“Não é fácil: pedir desculpa, começar tudo de novo, reconhecer que erramos, ser generosos, aceitar um sorriso de desprezo, ser perseverantes nas dificuldades, aprender com os erros, perdoar e esquecer as ofensas, refletir e agir corajosamente, usar ao máximo os dons de Deus, aceitar uma repreensão não merecida, dominar um temperamento agressivo, corrigir uma língua maliciosa, colocar-se à disposição da comunidade, defender a vida. Não, não é fácil.”
No 3º Domingo do Tempo Comum, o evangelho de Marcos nos apresenta o início daquela que chamamos de “vida pública” de Jesus. Quase nada sabemos a respeito dos mais ou menos trinta anos anteriores. Agora, depois que João Batista foi preso, Jesus começa a falar e agir. Ele tem um anúncio para dar e uma missão a cumprir. As duas coisas, se assim podemos chamar, aparentemente tão diferentes, de fato acontecem juntas. Jesus anuncia a chegada, o início ou, melhor ainda, a presença do Reino de Deus e lança o convite à conversão, ou seja, à adesão comprometida a este Reino. Esse “anúncio”, como todas as notícias, boas ou não, é feito através de palavras, porém o Reino de Deus é um acontecimento. Com Jesus, no falar e no agir dele, o Reino se torna visível, pode-se encontrar, já está acontecendo. A “boa notícia” de Jesus não é simplesmente uma palavra nova, uma manchete, é uma pessoa – ele mesmo – que começa a fazer acontecer uma presença diferente, inédita, de Deus na história humana. A acolhida do Reino coincide, portanto, com a adesão à mensagem e à pessoa de Jesus. Por isso, ele chama discípulos a segui-lo, não simplesmente a compreender e a gostar dos seus ensinamentos, mas os chama para estar com ele, vivendo assim, no dia a dia, o evento do Reino de Deus. A “conversão” ao Evangelho do Reino pede uma mudança de vida, um deixar “redes e barcos”. Jesus chama aqueles primeiros a uma missão: serão enviados para serem “pescadores de homens” (Mc 1,17), não mais de peixes.

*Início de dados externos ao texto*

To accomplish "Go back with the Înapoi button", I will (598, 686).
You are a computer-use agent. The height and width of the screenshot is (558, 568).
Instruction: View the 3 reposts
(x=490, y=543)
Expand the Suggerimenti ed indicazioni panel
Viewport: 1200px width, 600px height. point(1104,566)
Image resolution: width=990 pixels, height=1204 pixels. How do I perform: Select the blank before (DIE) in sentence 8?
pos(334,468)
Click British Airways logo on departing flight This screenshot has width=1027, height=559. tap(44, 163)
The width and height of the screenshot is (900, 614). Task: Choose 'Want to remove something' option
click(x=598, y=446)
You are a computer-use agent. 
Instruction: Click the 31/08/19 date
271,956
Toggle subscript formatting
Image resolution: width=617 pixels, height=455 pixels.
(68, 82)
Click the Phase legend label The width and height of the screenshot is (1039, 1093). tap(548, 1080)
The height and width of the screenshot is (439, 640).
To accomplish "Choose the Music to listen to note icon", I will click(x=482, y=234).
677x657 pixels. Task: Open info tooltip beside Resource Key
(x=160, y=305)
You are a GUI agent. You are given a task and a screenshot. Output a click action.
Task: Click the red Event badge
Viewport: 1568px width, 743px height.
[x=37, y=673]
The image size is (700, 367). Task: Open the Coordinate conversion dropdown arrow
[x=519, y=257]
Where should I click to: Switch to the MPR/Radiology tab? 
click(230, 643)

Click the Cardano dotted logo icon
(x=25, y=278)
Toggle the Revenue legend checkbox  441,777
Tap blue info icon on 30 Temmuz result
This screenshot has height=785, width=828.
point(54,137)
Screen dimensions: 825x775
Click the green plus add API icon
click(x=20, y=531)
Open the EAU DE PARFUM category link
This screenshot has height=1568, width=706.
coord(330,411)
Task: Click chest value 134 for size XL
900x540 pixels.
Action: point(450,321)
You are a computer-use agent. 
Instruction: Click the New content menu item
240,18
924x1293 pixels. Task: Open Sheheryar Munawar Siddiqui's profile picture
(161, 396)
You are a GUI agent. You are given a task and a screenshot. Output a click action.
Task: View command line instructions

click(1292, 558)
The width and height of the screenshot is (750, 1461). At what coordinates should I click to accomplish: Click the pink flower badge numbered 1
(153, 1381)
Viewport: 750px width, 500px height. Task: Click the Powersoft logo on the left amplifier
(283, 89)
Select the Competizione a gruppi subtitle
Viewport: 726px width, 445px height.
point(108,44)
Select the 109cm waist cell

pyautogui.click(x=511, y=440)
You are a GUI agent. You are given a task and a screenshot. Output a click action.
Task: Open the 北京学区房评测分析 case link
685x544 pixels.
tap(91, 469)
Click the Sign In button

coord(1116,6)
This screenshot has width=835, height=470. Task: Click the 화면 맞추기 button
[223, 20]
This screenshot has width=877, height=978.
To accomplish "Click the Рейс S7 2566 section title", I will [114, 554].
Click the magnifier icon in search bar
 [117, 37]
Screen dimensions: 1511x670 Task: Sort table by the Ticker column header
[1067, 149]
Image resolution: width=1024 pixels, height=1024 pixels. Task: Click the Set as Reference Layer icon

É sempre animador ver a resposta imediata de Simão, André, Tiago e João, os primeiros quatro. Foi fácil? Aparentemente sim, mas, de fato, os evangelhos não escondem as dúvidas, os mal-entendidos, os medos e a covardia dos apóstolos, sobretudo na hora da cruz: “Então, abandonando-o, todos fugiram” (Mc 14,50). Seguir Jesus, aceitar entrar na dinâmica do Reino não é nada fácil. No entanto, não é para desanimar, ao contrário, saber que um caminho é difícil e desafiador deve nos estimular à resistência, à perseverança, à fidelidade. Não estamos sozinhos nessa empreitada, estamos com Jesus, com o Espírito Santo, com a Comunidade dos fiéis, com os santos e as santas, os mártires, todos aqueles que nos precederam no seguimento do Senhor. Precisamos lembrar tudo isso para não desistir e desanimar com as quedas e as derrotas.
Nunca Jesus disse que ser amigo dele seria fácil. Falou de perseguições e cruzes. Além disso, ele nos ensinou, através das parábolas, que o Reino cresce aos poucos e muitas vezes precisa procurar bem para chegar a encontrá-lo. Igualmente Jesus disse que o Reino é oferecido a todos, mas nem todos o acolhem. Por isso, às vezes, temos a impressão de sermos muitos, outras vezes devemos reconhecer que somos bem poucos. Se para seguir Jesus, esperamos que “todos” o façam, não sabemos quando e como isso acontecerá. Perderíamos a chance de decidir com a nossa liberdade, vontade e responsabilidade. E o amor, entra nisso também? Nós cristãos temos medo, como todos os seres humanos, de errar, de ser enganados, de não ser felizes por causa das nossas escolhas. Não é fácil arriscar. “Mestre, trabalhamos a noite inteira e nada apanhamos, mas, por tua palavra, lançarei as redes” (Lc 5,5), disse certa vez Simão Pedro a Jesus e a pesca foi extraordinária. Todo dia, todos nós tomamos decisões, falamos muito, somos fascinados e nos encantamos por coisas e pessoas. Por que tanto medo de nos envolver com Jesus, com o Reino de Deus, a justiça, a verdade, o amor e a paz? Não é fácil escolher o bem. Mas por que tanta desconfiança? Jesus continua a nos chamar. Vamos responder?